Incident Information
In recent weeks, there have been multiple disruptions to Secure File Transfer Protocol (SFTP) membership file imports. These disruptions caused increased processing times and led to manual intervention being necessary to resolve timeouts.
Our Engineering and Operations have been actively investigating this disruption and found that a defect in an underlying library, when processing a specific file, was capable of causing an infinite loop. This infinite loop then prevented other files from being processed.
This has been resolved through an upgrade of the library.
What happened?
Reports were received from clients in early September indicating that membership file imports through SFTP were ‘stuck’.
Upon investigation, it was identified that one of the background jobs for processing the SFTP membership file had encountered a problem. The Engineering team worked to address this by restarting it and requeuing the files for processing. Logs were collected for review and it was hypothesised that the communication between the SFTP and background workers was failing.
During a review of the communication flows, it was identified that if processing was delayed, subsequent messages could be dropped due to timeouts. Steps were taken to address this and additional background jobs launched to minimise the likelihood that a communication would timeout. This change in early October has allowed all files to be processed without manual intervention.
This change also allowed the identification of the root cause where it was identified that a single file was taking significant time. This behaviour, under the earlier configuration, then impacted processing of subsequent files received i.e. they were not processed because of the communication timeout.
Further review in a separate, secure environment revealed that the file was triggering an infinite loop in an underlying library used for handling Excel files. A newer version of this library was available and it was decided to test if the infinite loop was still present. This testing has been completed and the upgraded library has been deployed to production.
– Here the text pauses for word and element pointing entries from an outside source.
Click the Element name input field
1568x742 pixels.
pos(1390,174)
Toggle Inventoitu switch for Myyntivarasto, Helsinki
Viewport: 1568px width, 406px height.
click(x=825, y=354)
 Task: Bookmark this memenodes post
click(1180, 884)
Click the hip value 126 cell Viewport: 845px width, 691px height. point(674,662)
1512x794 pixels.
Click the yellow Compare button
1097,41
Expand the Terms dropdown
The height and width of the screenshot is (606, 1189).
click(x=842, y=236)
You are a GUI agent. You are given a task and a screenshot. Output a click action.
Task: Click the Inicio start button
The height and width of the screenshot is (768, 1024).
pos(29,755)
We have further decided too not to revert the configuration changes as they remain beneficial under
What did we learn:
This incident highlighted the importance of robust monitoring, quick response to technical disruptions, and the need for continuous improvement in handling file processing systems to prevent future occurrences.
Our monitoring of this service was not granular enough to identify communication timeouts.
Temporary measures such as scaling queue visibility time and the number of consumers were effective in mitigating the immediate impact of the issue.
Conclusion
We will be making changes to our processes to prevent similar incidents in future. We are sorry for the disruption that this caused and the impact it may have had on your employees.